* [Problem requirements]: Using the records below, write out again exactly the lines that begin at the line containing "1182x1008 pixels." and end at the line containing "Click the synchronize", and no other lines.

* [Records provided]:
__________________________________________________

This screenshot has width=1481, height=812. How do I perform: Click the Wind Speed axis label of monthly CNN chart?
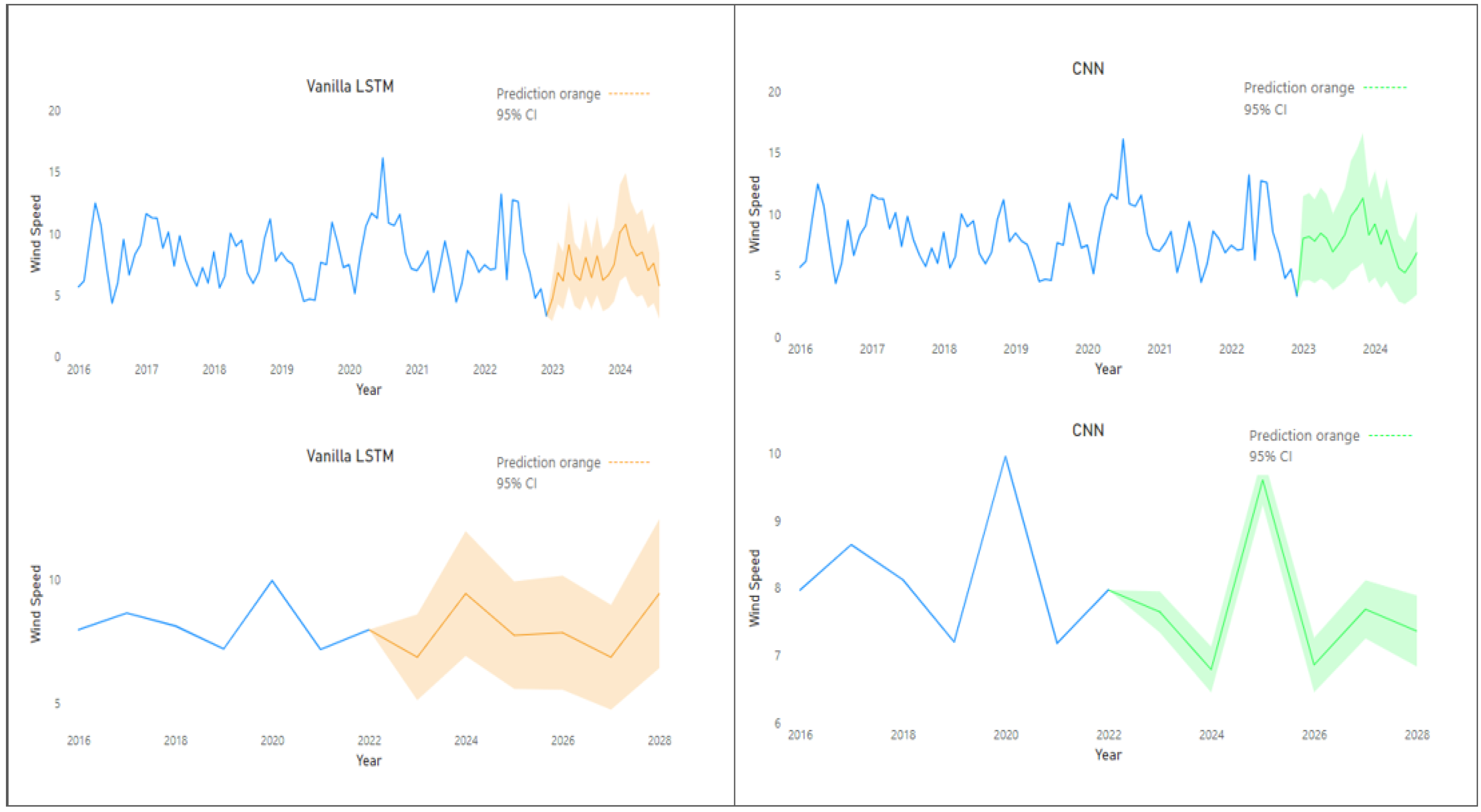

__________________________________________________

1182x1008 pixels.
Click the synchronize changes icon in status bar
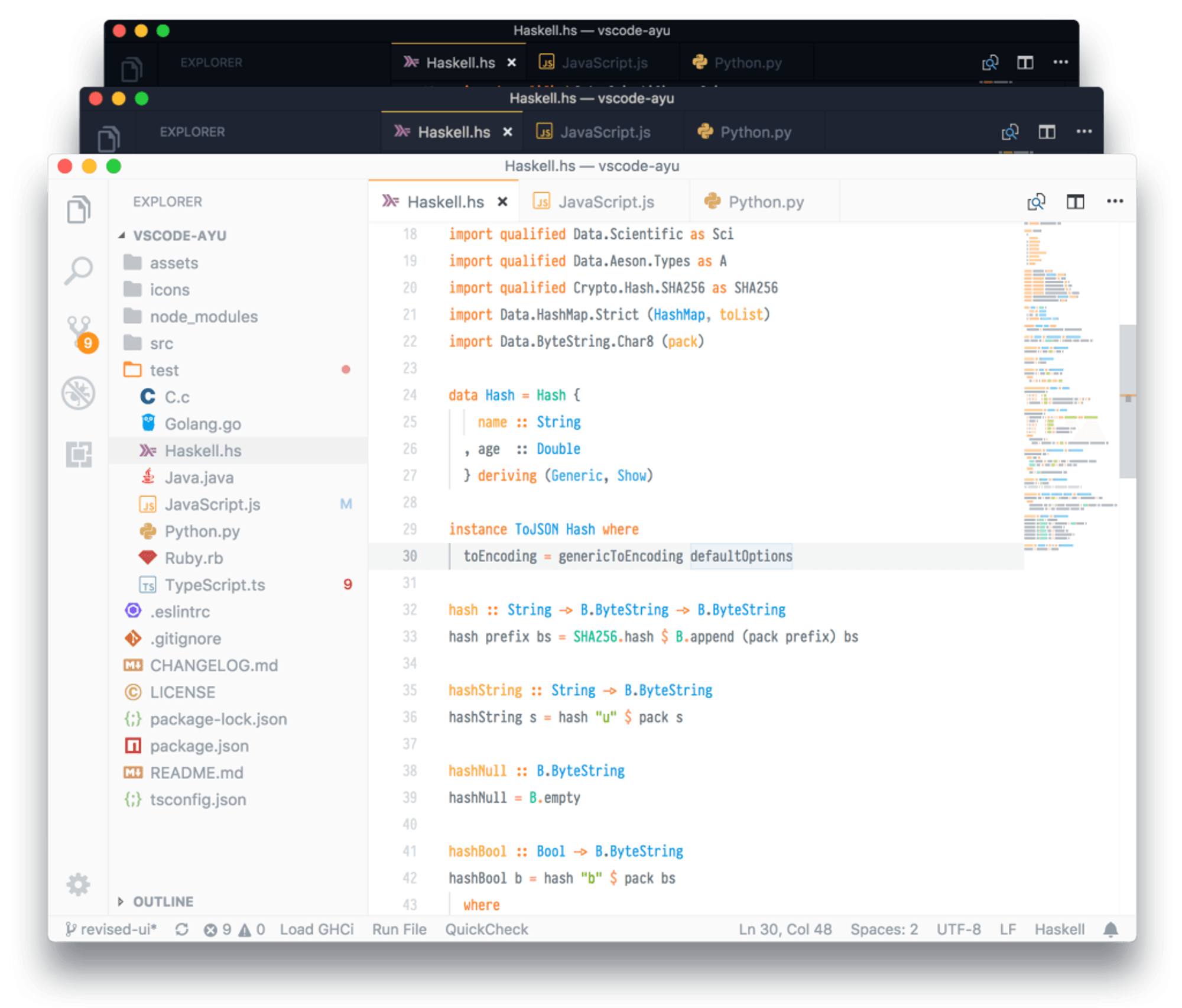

__________________________________________________

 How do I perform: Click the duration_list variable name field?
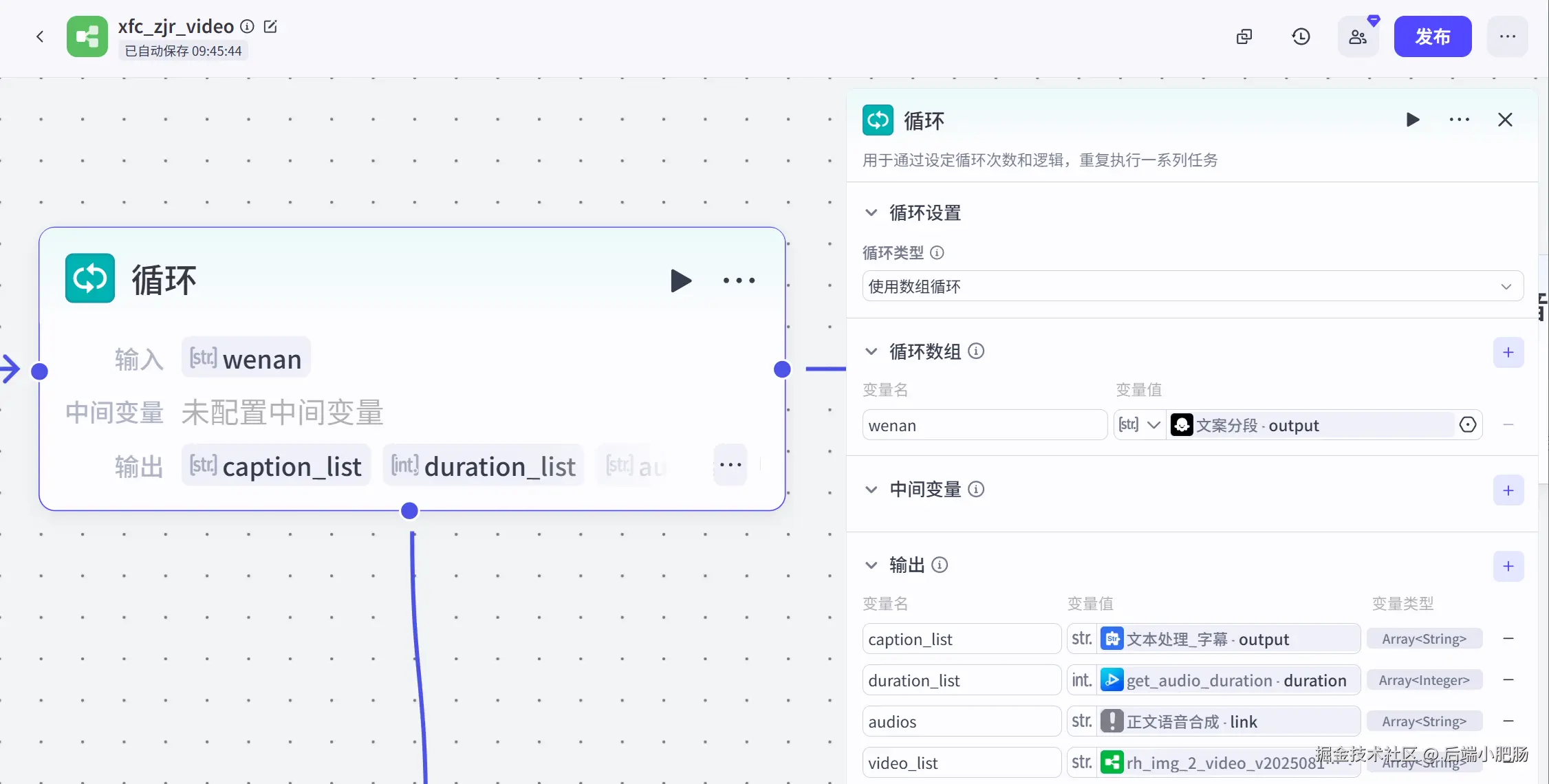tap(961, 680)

__________________________________________________

* [Final answer]:
1182x1008 pixels.
Click the synchronize changes icon in status bar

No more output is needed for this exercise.